A tese defendida por estados como Rio de Janeiro, Espírito Santo e São Paulo sustenta que os royalties possuem uma natureza jurídica eminentemente compensatória, servindo como uma indenização necessária pelos impactos ambientais, sociais e de infraestrutura gerados pela atividade extrativista em seus territórios. O governo fluminense, por exemplo, apresentou ao plenário uma estimativa alarmante de que a eventual validação das novas regras poderia acarretar uma perda fiscal de R$ 26 bilhões apenas no exercício de 2026, o que, na visão dos produtores, comprometeria o equilíbrio das contas públicas e a capacidade de manutenção de serviços básicos como saúde e segurança pública nas regiões diretamente afetadas pela exploração.

Por outro lado, o bloco de estados e municípios não produtores argumenta que os recursos minerais do subsolo e da plataforma continental pertencem à União e, consequentemente, a todo o povo brasileiro, devendo ser partilhados de forma a reduzir as disparidades regionais e promover o desenvolvimento equânime do país. Esse grupo defende que a concentração atual das receitas em poucos entes federativos viola o princípio da solidariedade previsto na Constituição Federal, justificando a necessidade de uma redistribuição mais ampla que inclua prefeituras e governos que, atualmente, recebem parcelas irrisórias das rendas petrolíferas.

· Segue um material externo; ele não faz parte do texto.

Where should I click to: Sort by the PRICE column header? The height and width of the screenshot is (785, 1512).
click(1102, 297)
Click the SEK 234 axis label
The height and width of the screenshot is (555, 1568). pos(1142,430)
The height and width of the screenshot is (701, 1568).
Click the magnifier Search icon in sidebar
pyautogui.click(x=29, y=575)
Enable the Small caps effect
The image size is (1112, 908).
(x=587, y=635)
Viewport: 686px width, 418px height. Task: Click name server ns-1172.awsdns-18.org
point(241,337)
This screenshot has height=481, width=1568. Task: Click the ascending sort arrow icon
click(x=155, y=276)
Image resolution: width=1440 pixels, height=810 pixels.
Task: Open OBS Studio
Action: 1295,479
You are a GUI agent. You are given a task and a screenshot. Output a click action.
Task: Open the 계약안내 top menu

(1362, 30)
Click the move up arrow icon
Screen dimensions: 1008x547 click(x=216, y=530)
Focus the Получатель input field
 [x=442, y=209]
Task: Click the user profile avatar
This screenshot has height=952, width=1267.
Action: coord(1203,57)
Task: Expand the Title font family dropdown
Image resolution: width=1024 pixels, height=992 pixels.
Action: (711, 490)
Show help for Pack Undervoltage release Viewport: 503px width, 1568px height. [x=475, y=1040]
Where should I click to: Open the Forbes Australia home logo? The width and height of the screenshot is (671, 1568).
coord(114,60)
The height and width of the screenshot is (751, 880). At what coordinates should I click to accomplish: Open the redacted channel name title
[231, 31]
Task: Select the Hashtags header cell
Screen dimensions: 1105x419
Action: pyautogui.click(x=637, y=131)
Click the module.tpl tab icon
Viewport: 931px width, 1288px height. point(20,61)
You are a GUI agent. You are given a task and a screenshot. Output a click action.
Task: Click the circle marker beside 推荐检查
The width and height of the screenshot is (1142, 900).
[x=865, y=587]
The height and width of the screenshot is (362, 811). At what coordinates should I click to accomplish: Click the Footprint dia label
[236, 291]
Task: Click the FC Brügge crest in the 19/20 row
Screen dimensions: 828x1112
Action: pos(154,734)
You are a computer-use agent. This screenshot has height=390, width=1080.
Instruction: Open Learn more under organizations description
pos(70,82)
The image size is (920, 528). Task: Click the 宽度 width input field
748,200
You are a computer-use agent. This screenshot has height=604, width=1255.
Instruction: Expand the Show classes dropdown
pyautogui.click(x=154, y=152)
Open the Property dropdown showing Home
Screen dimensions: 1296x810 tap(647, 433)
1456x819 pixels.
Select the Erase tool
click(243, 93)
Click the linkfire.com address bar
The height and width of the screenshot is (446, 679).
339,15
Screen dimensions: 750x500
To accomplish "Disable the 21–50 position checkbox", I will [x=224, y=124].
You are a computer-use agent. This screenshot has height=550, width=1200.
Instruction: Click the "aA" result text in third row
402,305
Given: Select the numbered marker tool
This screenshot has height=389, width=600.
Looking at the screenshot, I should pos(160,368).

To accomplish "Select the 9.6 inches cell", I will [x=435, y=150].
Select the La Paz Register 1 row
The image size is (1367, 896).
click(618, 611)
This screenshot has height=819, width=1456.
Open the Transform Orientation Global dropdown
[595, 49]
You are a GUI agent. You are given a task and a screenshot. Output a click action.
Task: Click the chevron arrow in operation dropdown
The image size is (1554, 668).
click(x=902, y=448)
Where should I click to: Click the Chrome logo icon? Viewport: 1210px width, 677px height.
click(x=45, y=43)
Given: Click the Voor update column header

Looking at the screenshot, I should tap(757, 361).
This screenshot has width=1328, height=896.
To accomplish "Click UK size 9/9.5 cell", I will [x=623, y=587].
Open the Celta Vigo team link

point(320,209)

A Advocacia-Geral da União manifestou-se em alinhamento com a posição dos estados produtores, alertando que as alterações aprovadas pelo Congresso Nacional no passado podem ferir o pacto federativo ao promover uma ruptura abrupta nas receitas previstas. Caso o Supremo Tribunal Federal opte por declarar a validade da nova lei, a União pleiteia a modulação dos efeitos da decisão, uma manobra jurídica que permitiria uma transição gradual para os novos índices de partilha, evitando um choque fiscal imediato que poderia paralisar as administrações dos estados produtores e mergulhar o setor em um cenário de insegurança jurídica sem precedentes.